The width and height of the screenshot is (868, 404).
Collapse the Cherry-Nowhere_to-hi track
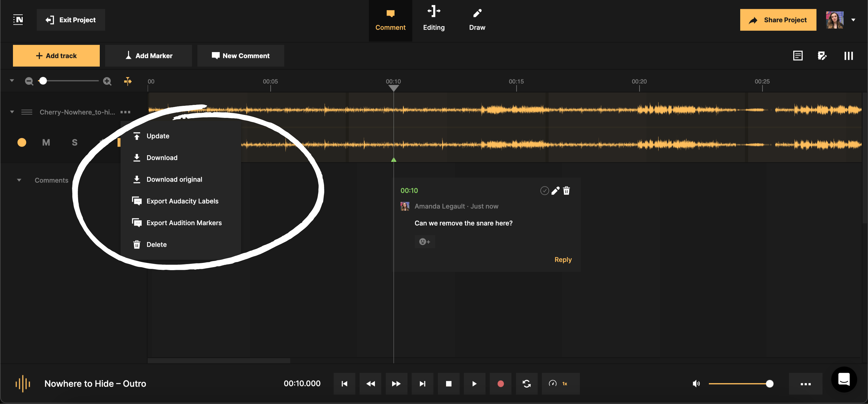(x=12, y=112)
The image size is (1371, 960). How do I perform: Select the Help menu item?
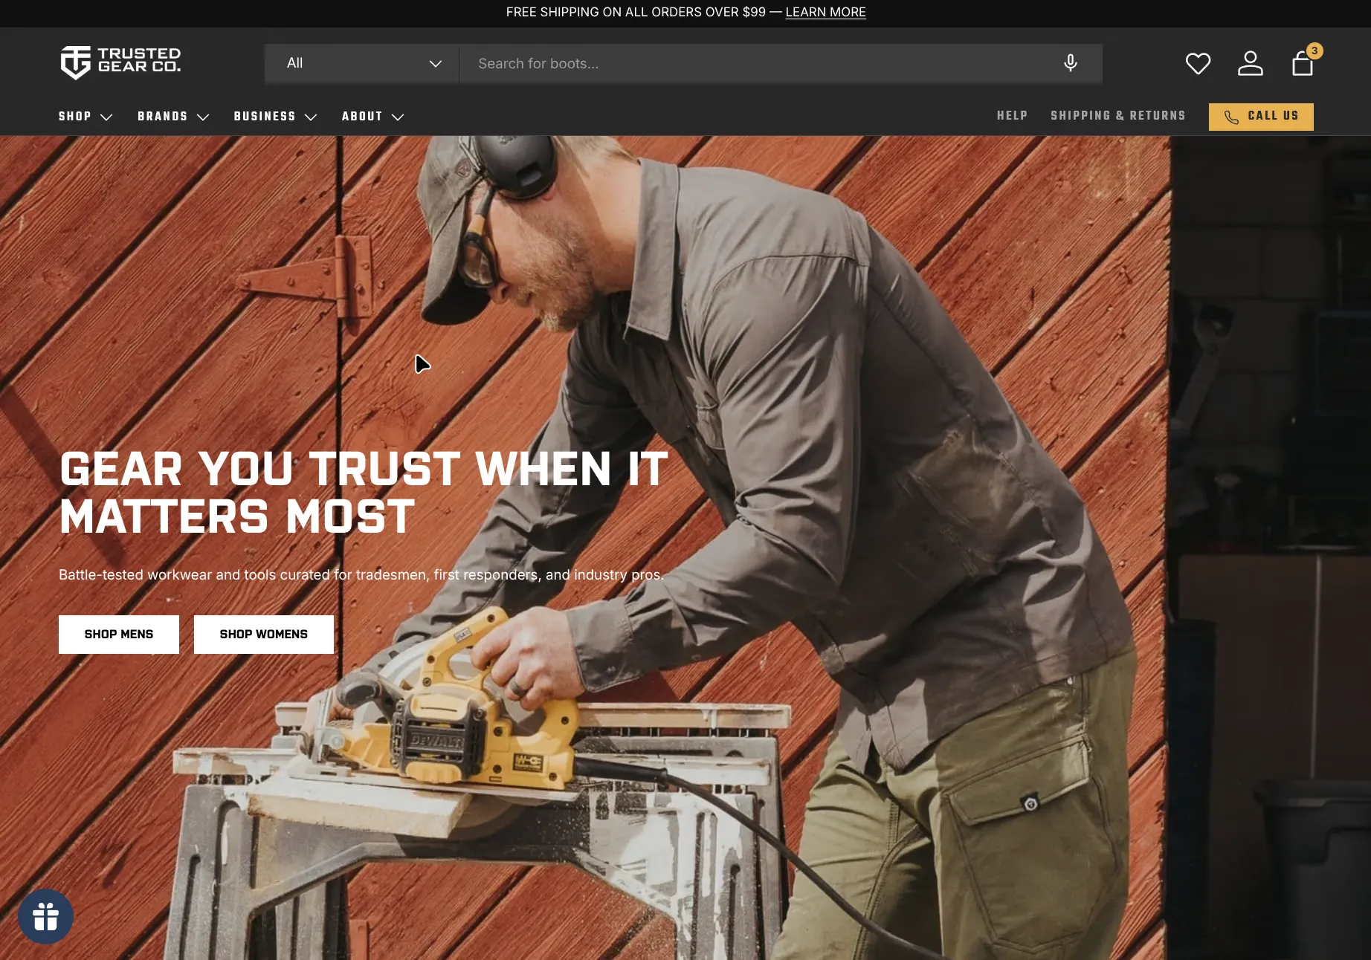(x=1012, y=116)
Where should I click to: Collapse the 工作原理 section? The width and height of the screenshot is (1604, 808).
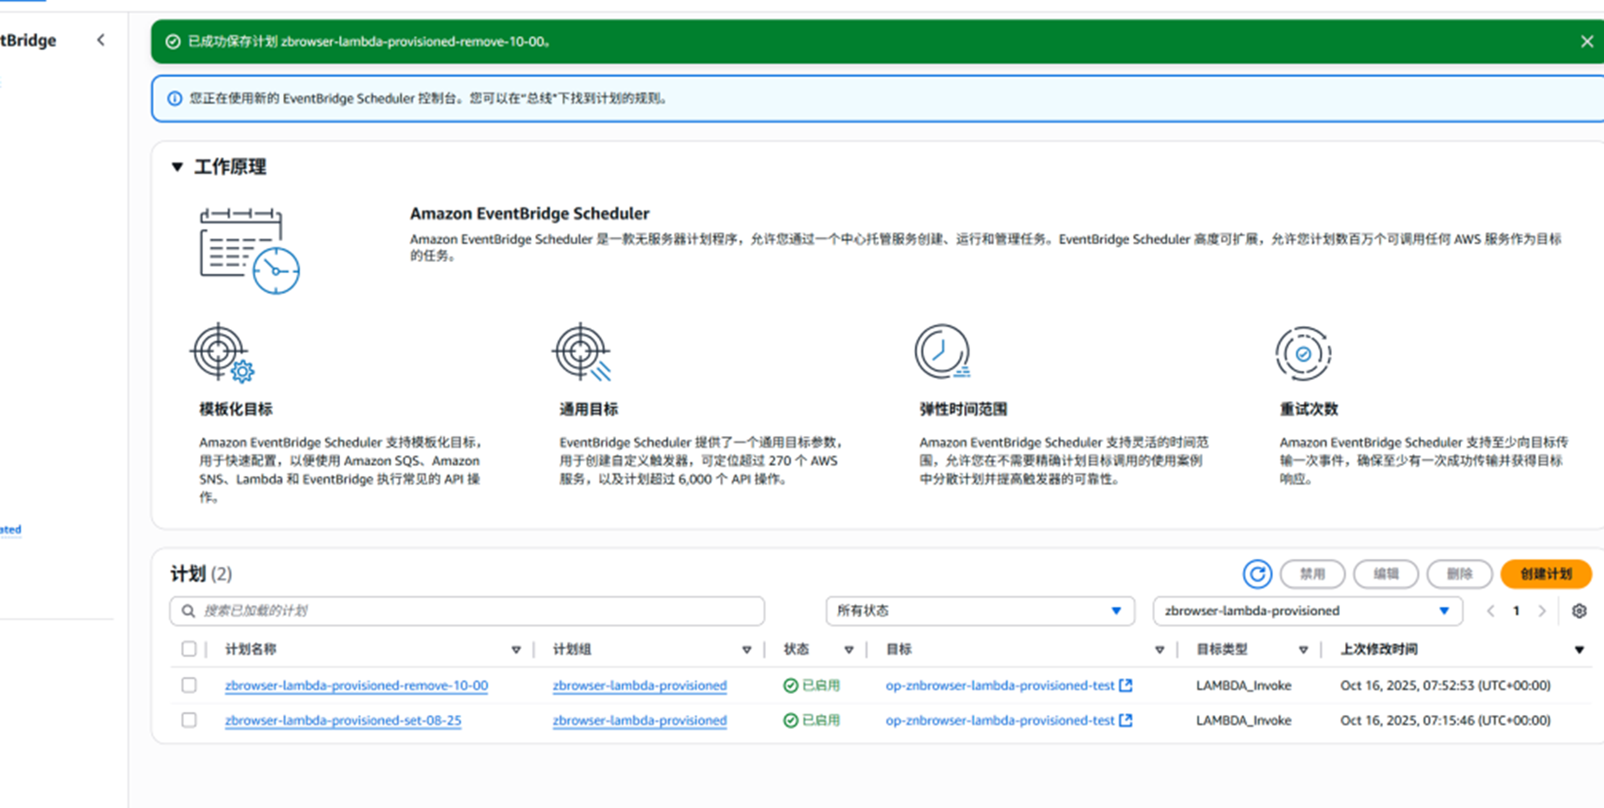pos(177,167)
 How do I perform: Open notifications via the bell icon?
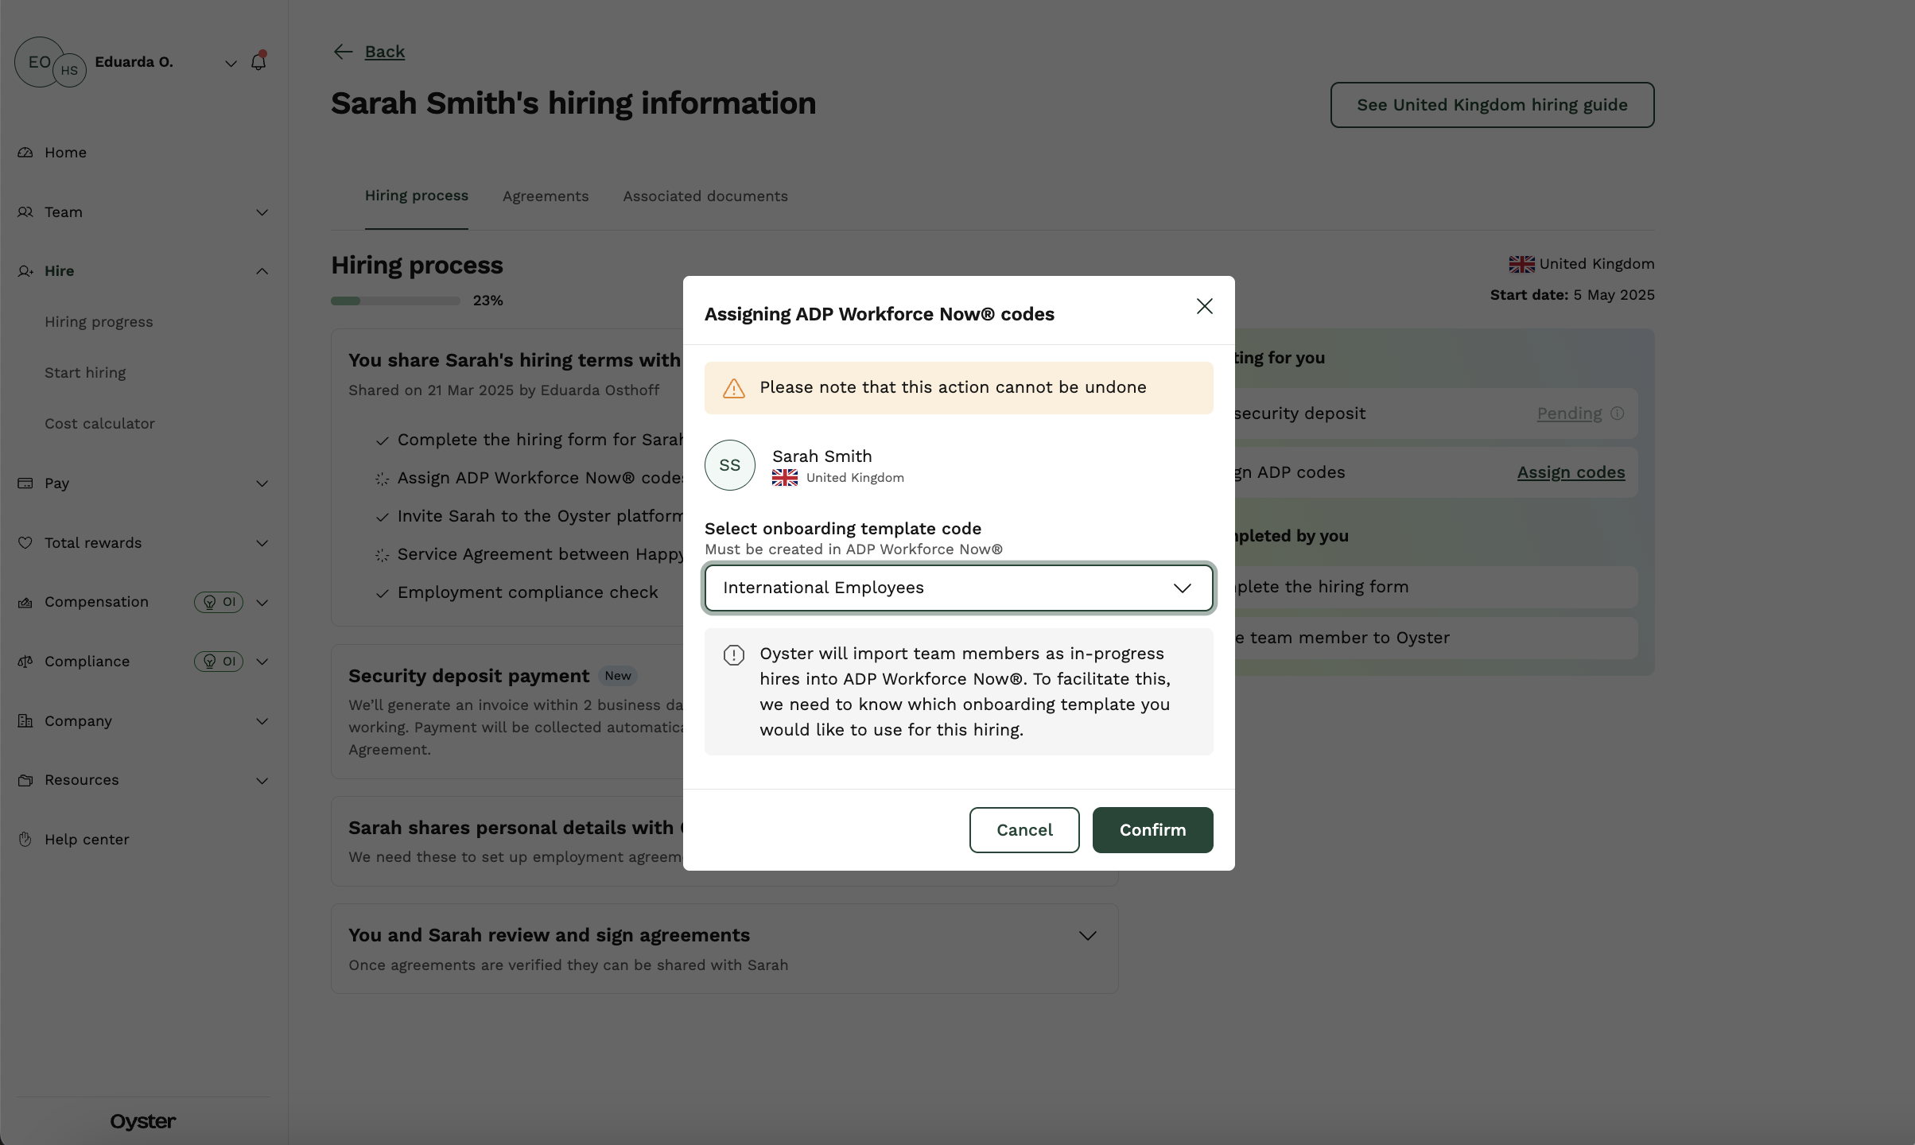click(258, 60)
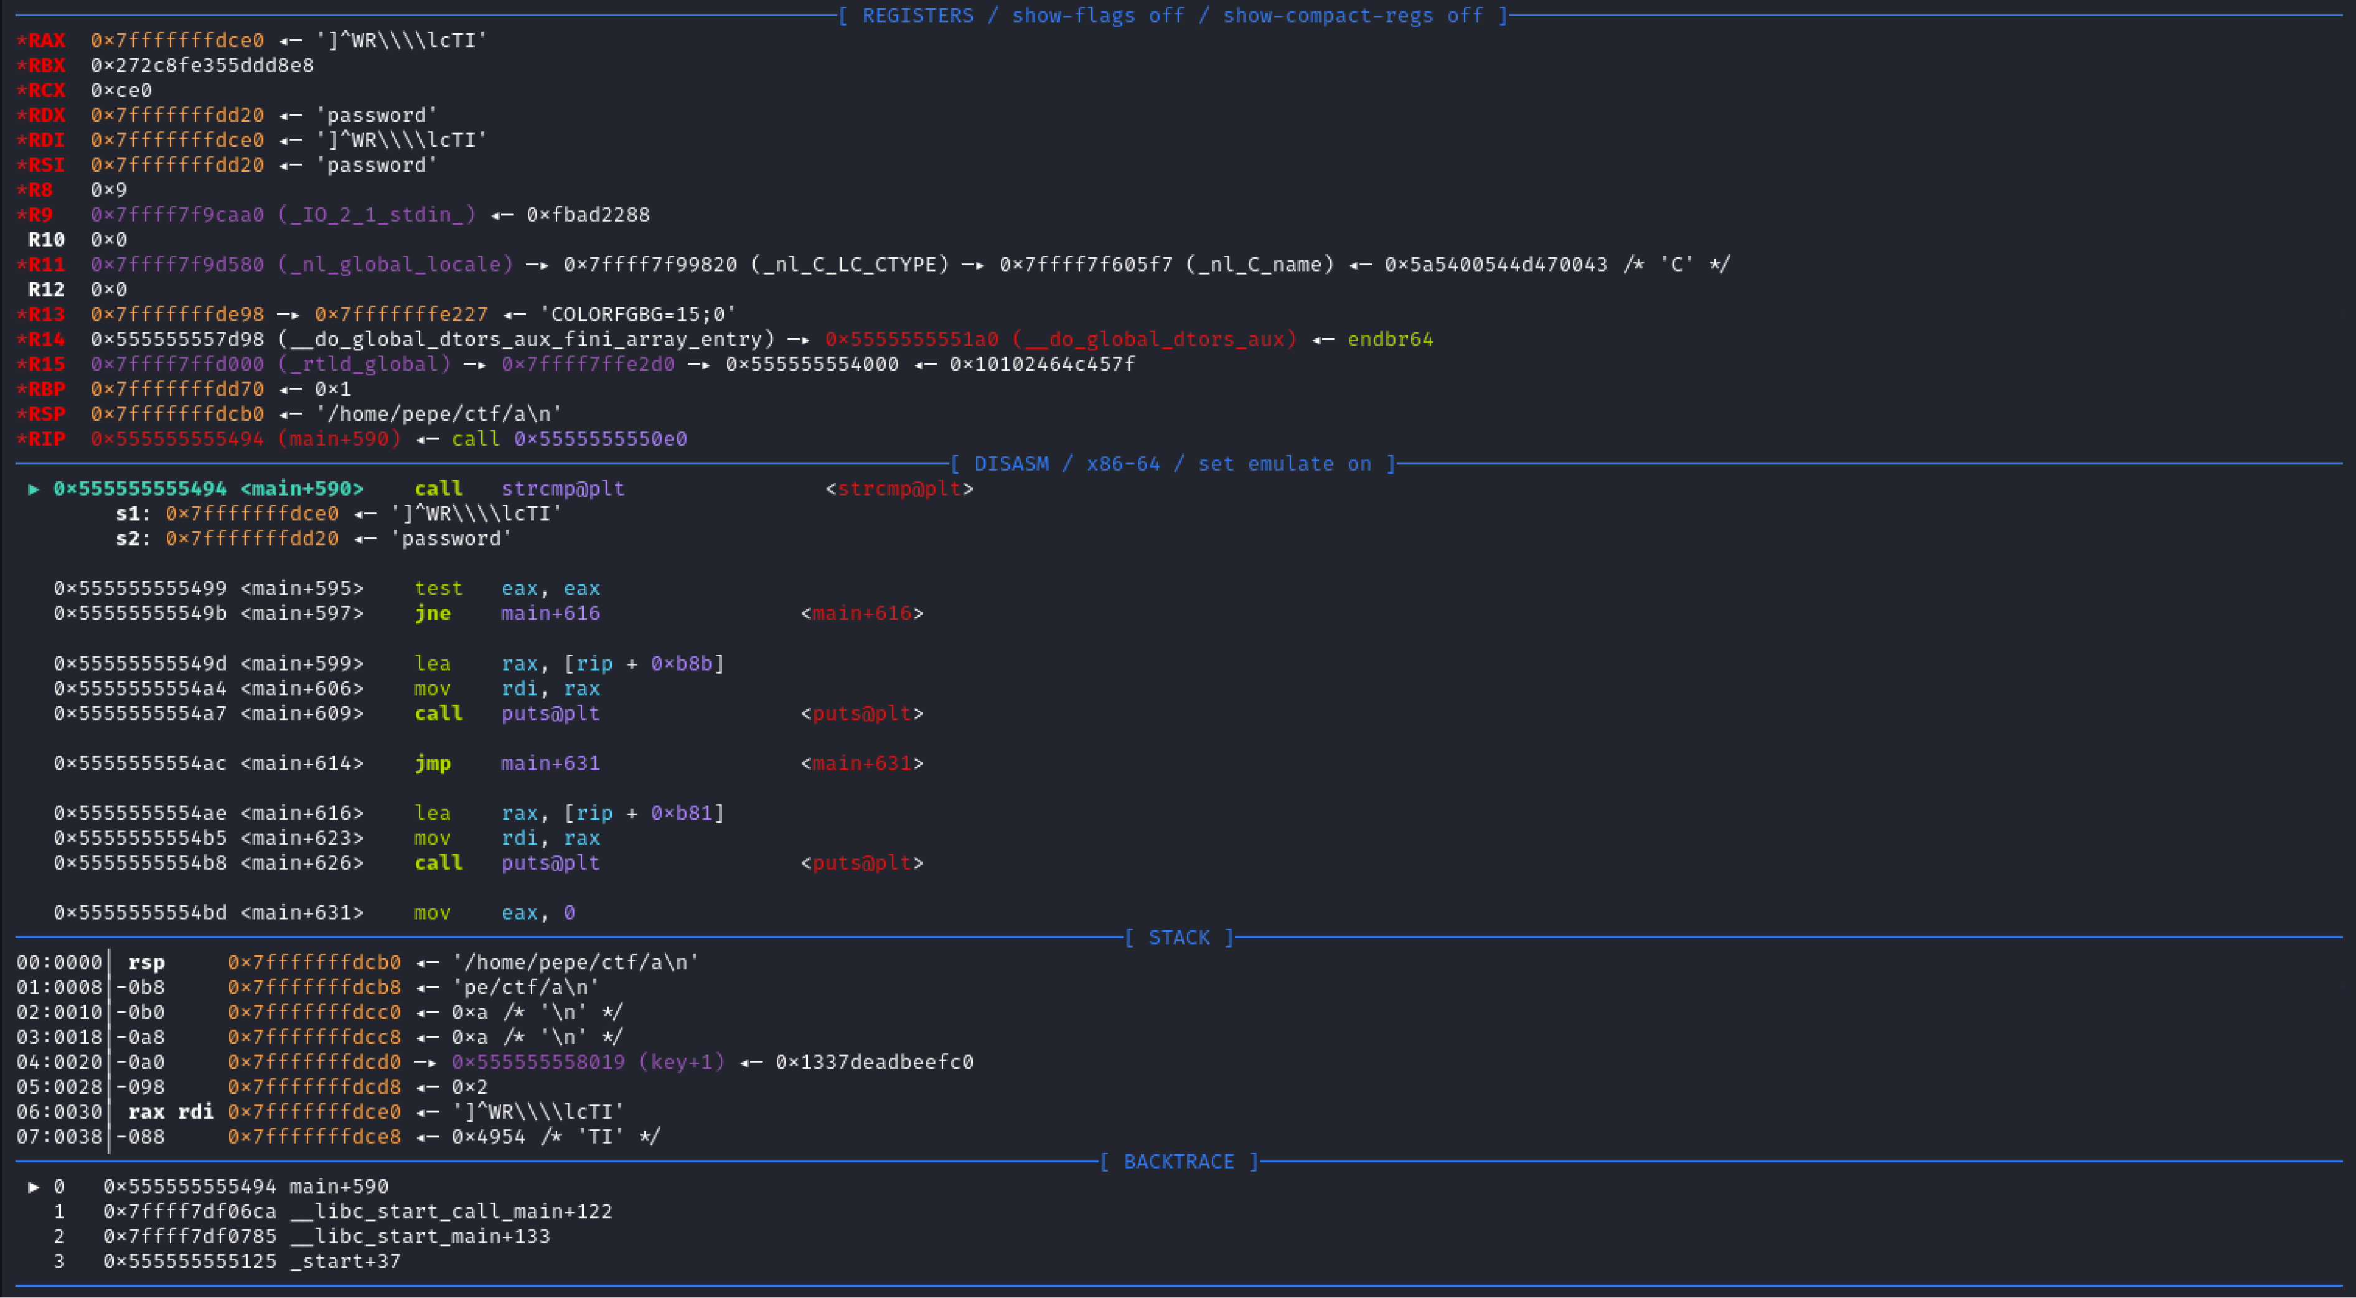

◆ **EXERCISE PROMPT**: What's needed is every line above, retyped exactly and free of pictures.

◆ **PROBLEM SOLUTION**:
The width and height of the screenshot is (868, 404).
Collapse the Cherry-Nowhere_to-hi track
(x=12, y=112)
The image size is (1371, 960). How do I perform: Select the Help menu item?
(x=1012, y=116)
Where should I click to: Collapse the 工作原理 section? The width and height of the screenshot is (1604, 808).
pos(177,167)
 How do I perform: Open notifications via the bell icon?
click(258, 60)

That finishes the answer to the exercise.